• Newspaper
  • Community
  • History

    Founded in 1867; owned for many years by the Plym family of Niles; sold in the 1970s to Knight-Ridder; was sold by Knight-Ridder to Walls Newspapers and later to Les Daughtry, an associate of Walls; was sold in 1988 to Boone/Narragansett Publishing of Mich., L.P.; Boone Newspapers became sole owners of all Leader Publications properties in 2000.

    Goal

    To publish the best community newspaper possible.

    Circulation

    Approximately 2,500 daily, Monday through Friday delivered through the USPS.

    Internet presence

    www.nilesstar.com

    Awards

    The Star has won a number of first-place awards including several for feature writing in the Michigan Press Association contest; General Excellence honorable mention winner in 2000.

    Community involvement

    Our newspaper and its employees are active in a number of area organizations, including United Way of Greater Niles, Niles Rotary Club, Salvation Army, Fernwood Botanical Gardens and Nature Center, Four Flags Area Chamber of Commerce and the Southwestern Michigan Economic Growth Alliance.

  • Market overview

    We deliver newspapers and our shoppers’ guide to all of Cass County and the Eastern portion of Berrien County, Mich. Our market includes Southwestern Michigan and Northwestern Indiana, including South Bend, Mishawaka, Granger and Elkhart, Ind.

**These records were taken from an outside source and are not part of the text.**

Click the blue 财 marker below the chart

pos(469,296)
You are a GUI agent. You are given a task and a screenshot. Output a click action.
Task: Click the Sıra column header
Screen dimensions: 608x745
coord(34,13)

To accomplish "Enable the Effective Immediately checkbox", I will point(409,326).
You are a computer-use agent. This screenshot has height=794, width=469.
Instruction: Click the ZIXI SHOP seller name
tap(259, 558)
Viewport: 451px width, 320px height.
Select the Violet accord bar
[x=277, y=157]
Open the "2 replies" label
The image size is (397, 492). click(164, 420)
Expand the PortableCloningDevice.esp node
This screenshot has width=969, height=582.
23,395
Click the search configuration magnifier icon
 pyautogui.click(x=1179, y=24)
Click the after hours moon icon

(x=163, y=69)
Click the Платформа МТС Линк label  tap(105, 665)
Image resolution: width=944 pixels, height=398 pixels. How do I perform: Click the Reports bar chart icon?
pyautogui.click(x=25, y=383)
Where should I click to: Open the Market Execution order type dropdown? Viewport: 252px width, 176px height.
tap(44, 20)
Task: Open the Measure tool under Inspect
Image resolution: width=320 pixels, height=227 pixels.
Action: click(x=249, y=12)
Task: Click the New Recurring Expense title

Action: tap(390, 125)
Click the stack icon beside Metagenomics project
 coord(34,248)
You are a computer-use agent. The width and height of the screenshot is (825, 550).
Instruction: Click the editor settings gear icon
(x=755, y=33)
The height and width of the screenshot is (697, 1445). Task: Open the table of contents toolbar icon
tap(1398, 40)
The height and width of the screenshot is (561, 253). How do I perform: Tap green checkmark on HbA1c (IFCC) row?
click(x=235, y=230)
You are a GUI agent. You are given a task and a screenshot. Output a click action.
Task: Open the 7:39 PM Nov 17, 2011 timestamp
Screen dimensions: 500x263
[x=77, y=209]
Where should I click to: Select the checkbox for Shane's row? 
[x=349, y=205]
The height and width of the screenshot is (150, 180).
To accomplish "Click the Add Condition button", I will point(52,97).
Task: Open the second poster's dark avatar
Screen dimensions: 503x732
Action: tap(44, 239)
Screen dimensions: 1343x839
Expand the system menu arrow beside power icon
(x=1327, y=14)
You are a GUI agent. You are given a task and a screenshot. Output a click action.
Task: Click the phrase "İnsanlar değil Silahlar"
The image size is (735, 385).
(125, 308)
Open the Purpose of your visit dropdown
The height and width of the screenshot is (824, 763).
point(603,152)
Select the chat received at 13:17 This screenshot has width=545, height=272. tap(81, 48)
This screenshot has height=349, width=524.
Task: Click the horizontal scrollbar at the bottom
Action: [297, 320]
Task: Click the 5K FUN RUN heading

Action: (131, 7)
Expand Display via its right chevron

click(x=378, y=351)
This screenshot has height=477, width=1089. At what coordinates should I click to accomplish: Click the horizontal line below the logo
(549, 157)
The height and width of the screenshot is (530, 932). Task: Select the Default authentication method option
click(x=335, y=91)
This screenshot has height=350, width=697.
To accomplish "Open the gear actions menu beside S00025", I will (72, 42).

    Geographic description

    Midwestern rolling farmland and the St. Joseph River valley.

    Climate

    Average annual temperature is 49 degrees Fahrenheit. In January, temperatures range from an average low of 16 degrees to an average high of 30 degrees. In July, temperatures range from an average low of 61 to an average high of 84. Average annual precipitation is 36 inches, with an average relative humidity of 83 percent at 7 a.m. and 68 percent at 7 p.m. Annual snowfall averages 72 inches. The growing season lasts 158 days, with the last freeze usually occurring in early May and the first usually occurring in early October. During the year, the sun shines an average of 53 percent of the daylight hours. Prevailing winds are from the southwest during both winter and summer.

    History

    The shallows of the St. Joseph River near Niles made it a good crossing place for those traveling with substantial loads during the times North America was being settled. Pioneers could cross the river here while following the Great Sauk Trail, a trade route from the Mississippi into Montreal and Quebec.

    In the early 1680s, Jesuit missionaries are said to have located a mission here, led by Father Jean-Claude Allouez, and named in in honor of St. Joseph, their patron saint. Later, the area is said to have been the site of a camp manned by the French Colonial Army, known as Fort St. Joseph. Its exact location and details about the fort remain a mystery.

    However, it is assumed by many historians to have been located on the banks of the St. Joseph River near those shallow areas at what would later become Niles. As a result of the French and Indian War, British control of the fort began in 1761.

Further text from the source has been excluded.